* _Materials provided_:
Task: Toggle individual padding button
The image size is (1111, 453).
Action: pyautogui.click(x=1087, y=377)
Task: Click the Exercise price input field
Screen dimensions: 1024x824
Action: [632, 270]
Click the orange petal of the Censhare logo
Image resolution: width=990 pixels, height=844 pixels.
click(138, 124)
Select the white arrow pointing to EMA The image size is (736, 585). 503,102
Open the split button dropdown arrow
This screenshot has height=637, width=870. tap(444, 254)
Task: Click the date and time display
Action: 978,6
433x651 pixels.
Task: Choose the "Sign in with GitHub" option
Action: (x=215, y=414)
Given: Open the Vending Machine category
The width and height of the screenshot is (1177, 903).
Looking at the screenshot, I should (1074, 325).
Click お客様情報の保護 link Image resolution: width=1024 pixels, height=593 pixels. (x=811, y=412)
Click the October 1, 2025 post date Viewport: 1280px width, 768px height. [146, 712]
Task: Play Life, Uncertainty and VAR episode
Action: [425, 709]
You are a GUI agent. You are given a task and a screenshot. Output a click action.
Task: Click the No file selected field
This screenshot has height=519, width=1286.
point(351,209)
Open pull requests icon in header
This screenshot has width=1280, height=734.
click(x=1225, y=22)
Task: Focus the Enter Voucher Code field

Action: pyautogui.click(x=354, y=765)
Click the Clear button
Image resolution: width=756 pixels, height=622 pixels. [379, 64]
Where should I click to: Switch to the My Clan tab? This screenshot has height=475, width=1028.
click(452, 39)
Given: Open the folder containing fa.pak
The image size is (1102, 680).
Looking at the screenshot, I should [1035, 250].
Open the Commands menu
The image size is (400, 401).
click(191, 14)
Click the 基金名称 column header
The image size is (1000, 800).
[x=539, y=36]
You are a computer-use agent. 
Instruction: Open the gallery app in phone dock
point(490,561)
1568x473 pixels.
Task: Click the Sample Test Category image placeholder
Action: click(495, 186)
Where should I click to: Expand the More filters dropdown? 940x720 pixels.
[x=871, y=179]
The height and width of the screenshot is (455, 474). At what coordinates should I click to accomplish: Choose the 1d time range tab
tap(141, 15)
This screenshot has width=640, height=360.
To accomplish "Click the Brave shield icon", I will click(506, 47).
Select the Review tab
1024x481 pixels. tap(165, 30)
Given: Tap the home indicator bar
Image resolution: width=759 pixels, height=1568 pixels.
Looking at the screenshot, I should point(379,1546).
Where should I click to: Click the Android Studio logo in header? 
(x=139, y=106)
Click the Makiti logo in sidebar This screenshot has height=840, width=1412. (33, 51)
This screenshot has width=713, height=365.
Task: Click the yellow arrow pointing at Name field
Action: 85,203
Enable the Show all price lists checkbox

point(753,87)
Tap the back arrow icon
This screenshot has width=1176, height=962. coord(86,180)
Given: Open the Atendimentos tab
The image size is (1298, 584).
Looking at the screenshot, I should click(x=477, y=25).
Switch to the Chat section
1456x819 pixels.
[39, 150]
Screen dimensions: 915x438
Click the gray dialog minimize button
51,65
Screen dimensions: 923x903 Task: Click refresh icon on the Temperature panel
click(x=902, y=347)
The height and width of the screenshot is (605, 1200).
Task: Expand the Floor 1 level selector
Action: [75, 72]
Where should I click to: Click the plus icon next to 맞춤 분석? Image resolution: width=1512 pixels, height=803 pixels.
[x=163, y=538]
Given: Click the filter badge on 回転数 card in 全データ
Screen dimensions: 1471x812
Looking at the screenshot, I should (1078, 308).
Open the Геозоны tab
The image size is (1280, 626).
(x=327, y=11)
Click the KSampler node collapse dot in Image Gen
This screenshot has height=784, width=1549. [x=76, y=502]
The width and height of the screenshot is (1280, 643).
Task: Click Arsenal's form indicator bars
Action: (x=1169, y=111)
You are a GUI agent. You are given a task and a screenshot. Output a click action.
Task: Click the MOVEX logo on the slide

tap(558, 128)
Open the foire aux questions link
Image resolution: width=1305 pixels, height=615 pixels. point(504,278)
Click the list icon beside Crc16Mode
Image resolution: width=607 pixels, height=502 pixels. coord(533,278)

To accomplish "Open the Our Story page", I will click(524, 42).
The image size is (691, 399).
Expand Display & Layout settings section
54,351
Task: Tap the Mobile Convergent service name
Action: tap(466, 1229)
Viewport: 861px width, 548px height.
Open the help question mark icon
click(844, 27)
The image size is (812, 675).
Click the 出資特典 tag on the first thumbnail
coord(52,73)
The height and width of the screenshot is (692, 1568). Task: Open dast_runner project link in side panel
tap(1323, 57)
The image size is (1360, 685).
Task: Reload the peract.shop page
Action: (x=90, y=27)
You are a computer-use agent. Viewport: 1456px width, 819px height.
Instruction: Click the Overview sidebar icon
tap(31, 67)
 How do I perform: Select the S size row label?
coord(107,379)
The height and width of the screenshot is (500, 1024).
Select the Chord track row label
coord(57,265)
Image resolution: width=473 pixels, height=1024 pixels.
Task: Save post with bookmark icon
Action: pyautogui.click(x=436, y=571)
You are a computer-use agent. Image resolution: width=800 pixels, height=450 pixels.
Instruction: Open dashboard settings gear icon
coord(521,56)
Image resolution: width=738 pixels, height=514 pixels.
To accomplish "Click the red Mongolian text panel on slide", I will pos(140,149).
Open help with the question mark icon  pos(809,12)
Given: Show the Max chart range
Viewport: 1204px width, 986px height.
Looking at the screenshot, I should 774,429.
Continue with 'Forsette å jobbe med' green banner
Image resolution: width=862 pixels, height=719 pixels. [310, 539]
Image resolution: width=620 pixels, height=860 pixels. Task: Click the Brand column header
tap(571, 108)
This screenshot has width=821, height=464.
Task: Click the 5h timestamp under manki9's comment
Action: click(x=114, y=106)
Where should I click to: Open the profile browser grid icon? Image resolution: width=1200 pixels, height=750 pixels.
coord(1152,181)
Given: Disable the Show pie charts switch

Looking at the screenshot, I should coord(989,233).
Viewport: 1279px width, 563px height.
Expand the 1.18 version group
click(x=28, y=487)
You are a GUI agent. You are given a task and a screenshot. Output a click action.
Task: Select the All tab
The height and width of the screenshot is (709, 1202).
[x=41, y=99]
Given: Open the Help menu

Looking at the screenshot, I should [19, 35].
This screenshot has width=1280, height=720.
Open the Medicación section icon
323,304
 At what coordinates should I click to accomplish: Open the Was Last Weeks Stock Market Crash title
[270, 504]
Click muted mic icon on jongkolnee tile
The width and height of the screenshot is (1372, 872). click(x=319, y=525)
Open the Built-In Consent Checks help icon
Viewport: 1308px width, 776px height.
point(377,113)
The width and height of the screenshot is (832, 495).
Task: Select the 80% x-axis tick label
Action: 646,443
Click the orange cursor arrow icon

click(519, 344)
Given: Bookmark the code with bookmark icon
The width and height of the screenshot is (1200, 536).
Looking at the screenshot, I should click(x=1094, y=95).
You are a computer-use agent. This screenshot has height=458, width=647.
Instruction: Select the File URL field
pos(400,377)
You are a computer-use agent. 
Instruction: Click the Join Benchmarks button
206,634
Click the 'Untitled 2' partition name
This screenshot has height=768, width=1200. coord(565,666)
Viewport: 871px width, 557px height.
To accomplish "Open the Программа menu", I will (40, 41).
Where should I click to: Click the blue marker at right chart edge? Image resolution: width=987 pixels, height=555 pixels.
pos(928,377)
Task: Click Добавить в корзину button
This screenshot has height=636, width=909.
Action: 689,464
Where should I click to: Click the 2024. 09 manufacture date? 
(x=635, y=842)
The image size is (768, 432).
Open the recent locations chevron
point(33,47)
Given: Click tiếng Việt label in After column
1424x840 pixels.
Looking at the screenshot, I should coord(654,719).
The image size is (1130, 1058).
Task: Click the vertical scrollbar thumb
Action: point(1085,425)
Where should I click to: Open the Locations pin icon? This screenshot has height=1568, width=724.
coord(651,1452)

* _Activity_:
Return each line of the data where the word "will" appears.

* _Result of this exercise_:
To accomplish "Click the Brave shield icon", I will click(506, 47).
To accomplish "Open the Our Story page", I will click(524, 42).
To accomplish "Click the red Mongolian text panel on slide", I will pos(140,149).
To accomplish "Open the Программа menu", I will (40, 41).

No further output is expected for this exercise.